September 2020 was all about vitiligo research. It gave us the joy to know that apart from various Coronavirus vaccine trials, many researchers continued their efforts to find an ultimate, effective treatment for vitiligo this month too.
This September, AVITA Therapeutics (AVH), a Cambridge-based regenerative medicine company was all over the news. AVITA has enrolled the first vitiligo volunteer in its pivotal study that will evaluate the use of its RECELL System and its role in re-pigmentation in vitiligo. The 24 weeks long clinical study is being carried out at multiple sites across the United States. The first volunteer for the study was recruited at the Miami Dermatology and Laser Institute.
The clinical study, in volunteers whose vitiligo has been stable for one year, will evaluate the safety and effectiveness of AVITA’s RECELL System to re-pigment while lesions. So far, several published pilot, randomized clinical trials have reported positive results with the use of RECELL for treating stable vitiligo and re-pigmenting depigmented skin lesions.
In another significant research on vitiligo, it was hinted that Electrocautery Needling Technique can promote repigmentation in the skin condition. According to the results of a case report published in Dermatologic Therapy, a volunteer with stable vitiligo showed successful repigmentation after treatment with electrocautery needling.
To assess the potential of electrocautery needling in repigmentation of white lesions, the therapy was tested on a 32 years old woman who had 2-year old vitiligo localized to the bilateral breast. She tried topical halometasone, 0.1% tacrolimus, and 308-nm excimer light which paused growth of the lesions during the previous year.
To check the efficacy of electrocautery needling, electrocautery needling therapy was given to her at a depth of approximately 1mm with pricking points spaced approximately 3-5mm apart. The therapy was administered twice weekly for 3 months, which resulted in repigmented islands within the lesions. Within the same period, repigmentation had progressed by 30%. Even after the termination of electrocautery needling therapy after 3 months, 50-70% repigmentation was observed.
In another interesting study, it was found that Topical bimatoprost may be a safe and effective repigmentation solution for patients with nonsegmental facial vitiligo. According to study research published in the Journal of Cosmetic Dermatology, Topical bimatoprost holds the potential to be an effective alternative of tacrolimus ointment.
The randomized, single-blinded, intra-individual controlled preliminary study had 16 volunteers enrolled that were more than 15 years old and had more than 2 vitiliginous locations on the face and less than 2% of their body surface area involved.

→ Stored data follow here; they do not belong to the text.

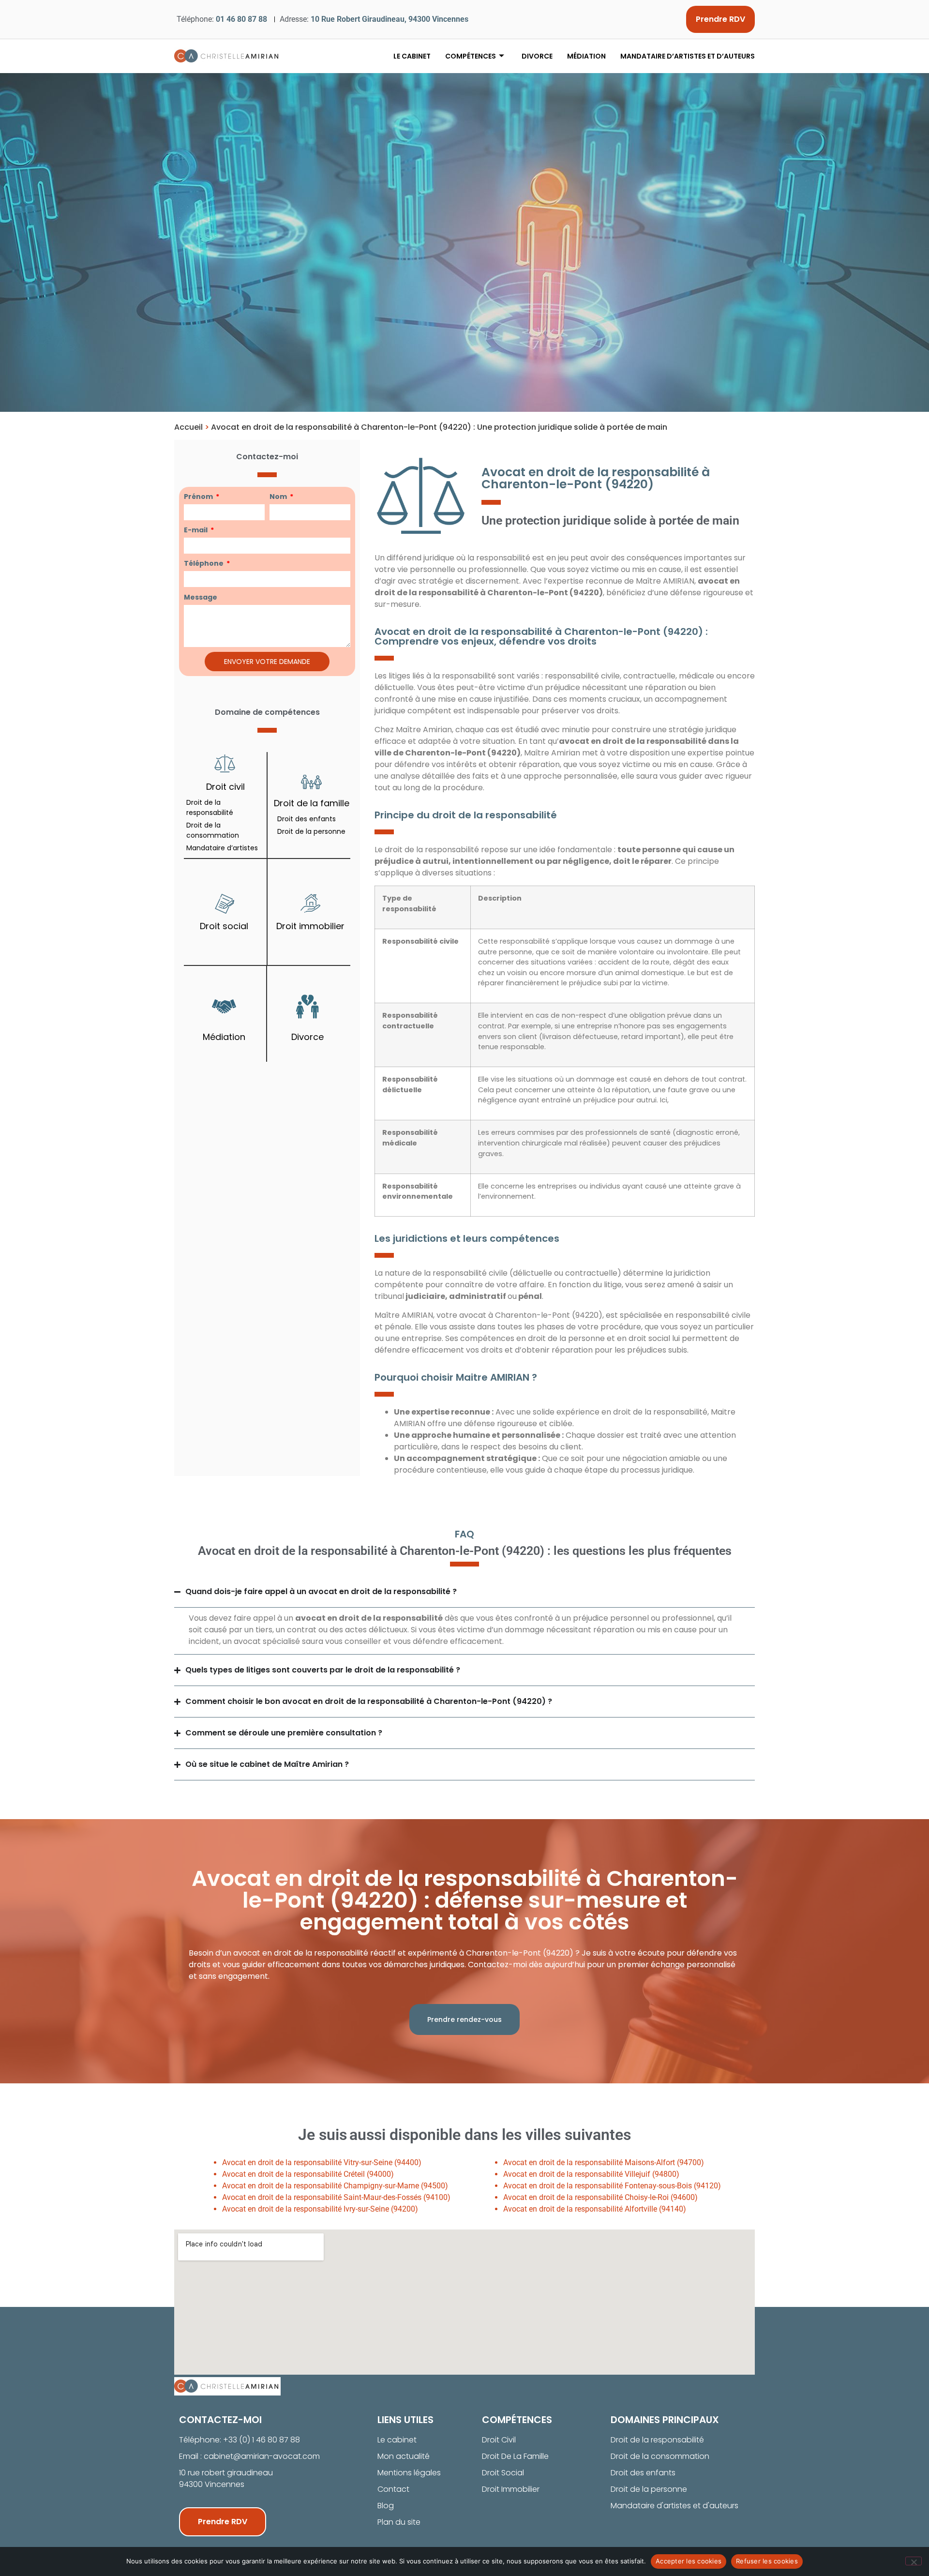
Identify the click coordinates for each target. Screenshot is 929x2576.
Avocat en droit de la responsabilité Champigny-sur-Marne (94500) (335, 2185)
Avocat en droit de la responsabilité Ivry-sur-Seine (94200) (320, 2209)
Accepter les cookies (688, 2561)
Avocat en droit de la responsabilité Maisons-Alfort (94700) (603, 2162)
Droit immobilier (310, 926)
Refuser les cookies (767, 2561)
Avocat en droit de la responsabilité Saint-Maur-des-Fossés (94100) (336, 2197)
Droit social (224, 926)
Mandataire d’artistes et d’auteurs (687, 56)
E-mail (196, 530)
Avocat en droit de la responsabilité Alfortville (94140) (594, 2209)
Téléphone (204, 563)
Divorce (537, 56)
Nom (279, 496)
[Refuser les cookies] (913, 2561)
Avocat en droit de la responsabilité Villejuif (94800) (591, 2174)
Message (200, 597)
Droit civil (225, 787)
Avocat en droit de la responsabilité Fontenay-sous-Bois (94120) (612, 2185)
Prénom (199, 496)
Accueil (188, 427)
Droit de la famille (311, 803)
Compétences (470, 56)
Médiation (586, 56)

A total of 10 patients with a median disease duration of 5 years were also included in the analysis. These volunteers received either topical 0.1% tacrolimus ointment or 0.01% bimatoprost ophthalmic solution that they had to apply twice each day for 12 weeks. At week 12 of the study, 20% of the patients in the bimatoprost group and 10% in the tacrolimus group achieved greater than 50% repigmentation.
The same month, September 2020, the clinical trial report, “Vitiligo Global Clinical Trials Review, H1, 2020″ was also released, to provide an overview of vitiligo clinical trials scenario round the world. The report provides top-line data related to the clinical trials on Vitiligo. If you are an avid reader of medical research, the report provides a snapshot of the global clinical trial landscape and reviews top companies involved, and enlists all trials on vitiligo. The Report provides enrolment trends for the past five years, as well as providing the latest news for the past three months. The report is up for sale on the official website of ReportLinker.